*** Page excerpt ***

On Your Side: ADHD medication shortage
A nationwide shortage of medications used to treat attention-deficit/hyperactivity disorder (ADHD) is entering its sixth month with no end in sight.
That has parents of children who rely on these medications scrambling to fill their prescriptions.
Though the shortage started with Adderall, it's moved to its alternatives- like Ritalin. And experts say there is no easy way to increase supply.
"It's devastating. It's not for me, it's for my child," said Erin. "And as a mom, I will do anything for my babies."
You can hear the desperation in the voice of this mother, who has two boys, 10 and 8 years old, both on ADHD medication. Getting those prescriptions filled has basically become a full-time job.
"Between my husband and I, we had to call probably 30 different pharmacies," said Erin.
She ended up filling one prescription at a pharmacy 20 miles away, and the other at another pharmacy in the opposite direction. And she'll have to do it all again at the end of the month.
"My pharmacy was saying it might not be readily available until about June," said Erin.

***

> _Task requirements_:
**1)** Output the part of the article on the ADHD medication shortage that begins at the words "On Your Side: ADHD" and stops after the words "to increase supply.".
**2)** Answer these questions from the article on the ADHD medication shortage.
(a) Which month of the shortage is beginning?
(b) How old are Erin's two boys?
(c) How far away was the pharmacy where Erin filled one of the prescriptions?
**3)** Resume the article on the ADHD medication shortage, starting after its last sentence.

*** Records ***

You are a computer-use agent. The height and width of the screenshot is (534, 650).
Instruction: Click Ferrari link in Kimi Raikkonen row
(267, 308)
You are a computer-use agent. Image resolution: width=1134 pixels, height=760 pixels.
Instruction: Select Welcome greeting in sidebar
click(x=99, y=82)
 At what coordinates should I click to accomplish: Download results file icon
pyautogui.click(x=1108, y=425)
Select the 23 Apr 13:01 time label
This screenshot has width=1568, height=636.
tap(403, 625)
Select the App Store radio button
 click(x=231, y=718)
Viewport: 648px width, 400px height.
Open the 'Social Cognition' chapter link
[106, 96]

***

> _Outputs for the tasks_:
**1)**
On Your Side: ADHD medication shortage
A nationwide shortage of medications used to treat attention-deficit/hyperactivity disorder (ADHD) is entering its sixth month with no end in sight.
That has parents of children who rely on these medications scrambling to fill their prescriptions.
Though the shortage started with Adderall, it's moved to its alternatives- like Ritalin. And experts say there is no easy way to increase supply.

**2)**
(a) The sixth month.
(b) 10 and 8 years old.
(c) 20 miles away.

**3)**
The Food and Drug Administration announced the Adderall shortage back in October, blaming manufacturing delays. But experts say the shortage is more about an increase in demand. Adderall prescriptions went up nearly 20 percent from 2020 to 2021.
Dr. Daniel Bruckner is part of Balboa Pediatrics, a large pediatric practice in Encino.
"It's a daily problem for us," said Bruckner. "We are getting phone calls from moms, from the pharmacies. Kids that have been on the same medicine for ADHD for years even, and all of the sudden they can't find it."
In the U.S., 6 million children have been diagnosed with ADHD, and more than 60 percent take medication to treat it. Dr. Bruckner says even one day of a missed dose can seriously impact kids with ADHD.
"They're really dependent on these ADH medicines to help them function in school, function at home," said Bruckner.
And now the shortage has extended to Adderall alternatives, and switching medications has its problems too.
"Even though they are all similar in their mechanism, they are different, and they can have different side-effect profiles, and they can definitely interact differently for any given child, which is why when we finally have one that's working, we don't want to change," said Bruckner.
Another issue is that demand is up so much because of telehealth.
Drug companies are expecting the shortage to start easing up in late April, but it's expected the ripple effects could stick around until summer.
Since most ADHD medications are classified as controlled substances and have a history of abuse, both the FDA and the Drug Enforcement Agency have limits on production and distribution.